22

I have a bunch of commands that I start with a start.sh script, storing their PID. Then later, I want to stop them with a stop.sh run at the user's convenience.

Watch the trap:

  1. I run start.sh today, which stores in a file the PIDs 15000, 15001, 15002.
  2. I forgot stopping my processes. And a week after, I rebooted my computer.
  3. I run the stop.sh script, now. It attempts to kill the tasks with PIDs 15000, 15001, 15002, reading them without thinking from the file.
    => These tasks, if some happen to have these PIDs on my new rebooted system, are no longer the ones I started by my start.sh script, and I will put my system into an unknown state.

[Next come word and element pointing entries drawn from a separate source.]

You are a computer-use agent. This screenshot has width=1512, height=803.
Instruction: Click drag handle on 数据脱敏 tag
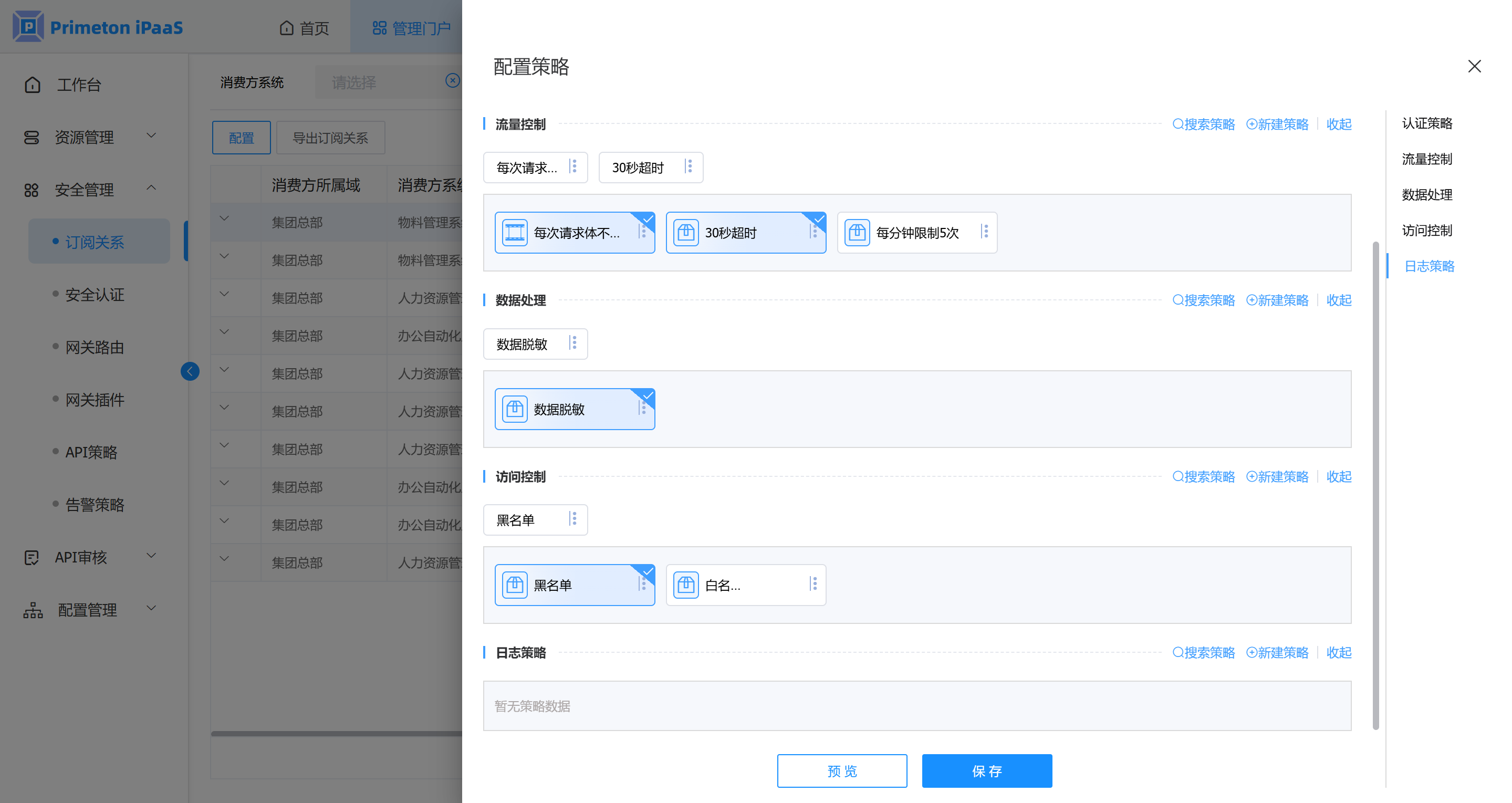click(573, 343)
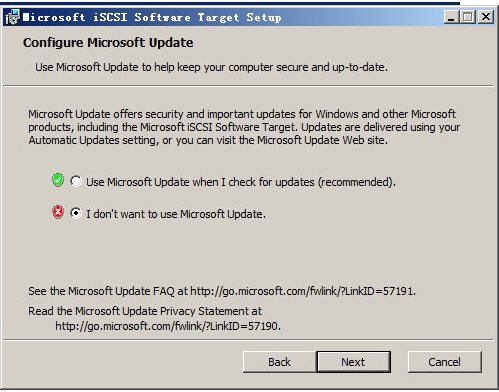Viewport: 499px width, 392px height.
Task: Click the green shield recommended icon
Action: (58, 180)
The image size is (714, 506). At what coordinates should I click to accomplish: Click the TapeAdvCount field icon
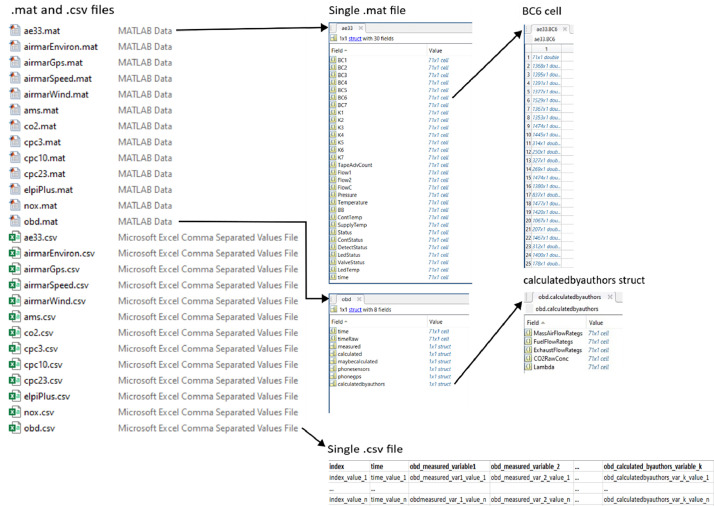[333, 165]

How, when I catch first the PID of a process with a $$ in a Linux script, may I gather other information to ensure I can have no confusion with another task of same PID that could appear in the future?

Gathering PPID, for example, or start date/time, or something that ensures some kind of "universal uniqueness", if I can write this.. ?

How do you gather process information and how do you kill it without confusion?

11
  • 1
    You could start each process/script with its own: ENVVAR="somethingspecific" processname arguments , and later show env vars in ps (ex: ps auxww , on some OSes) and kill the ones having that specific combination? Childs may also inherit that envvar, which you can either overwrite (when starting them) or keep as is Commented Apr 17, 2023 at 10:43
  • Do they need to detach? Instead of command & you may want to run screen command and then you have access to the running command, e.g., to send ctrl-c to stop it later on.
    – allo
    Commented Apr 18, 2023 at 9:42
  • 2
    Does this answer your question? How to avoid killing a wrong process when using PID number for killing?
    – allo
    Commented Apr 18, 2023 at 9:43
  • @allo I think that this thread has now more precise and complete answer than your link Commented Apr 18, 2023 at 10:37
  • 7
    If you're the immediate parent of the process, the PID will never be reused until you reap the dead process's tombstone from the process table by using waitpid(). This is why competently designed process supervision systems don't have this problem: They run as the parent of the services they supervise, and get an immediate SIGCHILD when the process exits and then call waitpid() to reap the zombie process-table entry that the dead process leaves behind; before they call waitpid(), nothing else can be assigned that process ID. Commented Apr 18, 2023 at 20:42

6 Answers 6

40

How do you gather process information and how do you kill it without confusion?

You don’t.

Instead, you ensure the process runs in a context that you can reliably reference later to find it again.

The correct way to handle this is to use your target platform’s service management system (usually systemd on Linux systems these days). They will handle things correctly in a majority of cases and are specifically designed to do this type of thing.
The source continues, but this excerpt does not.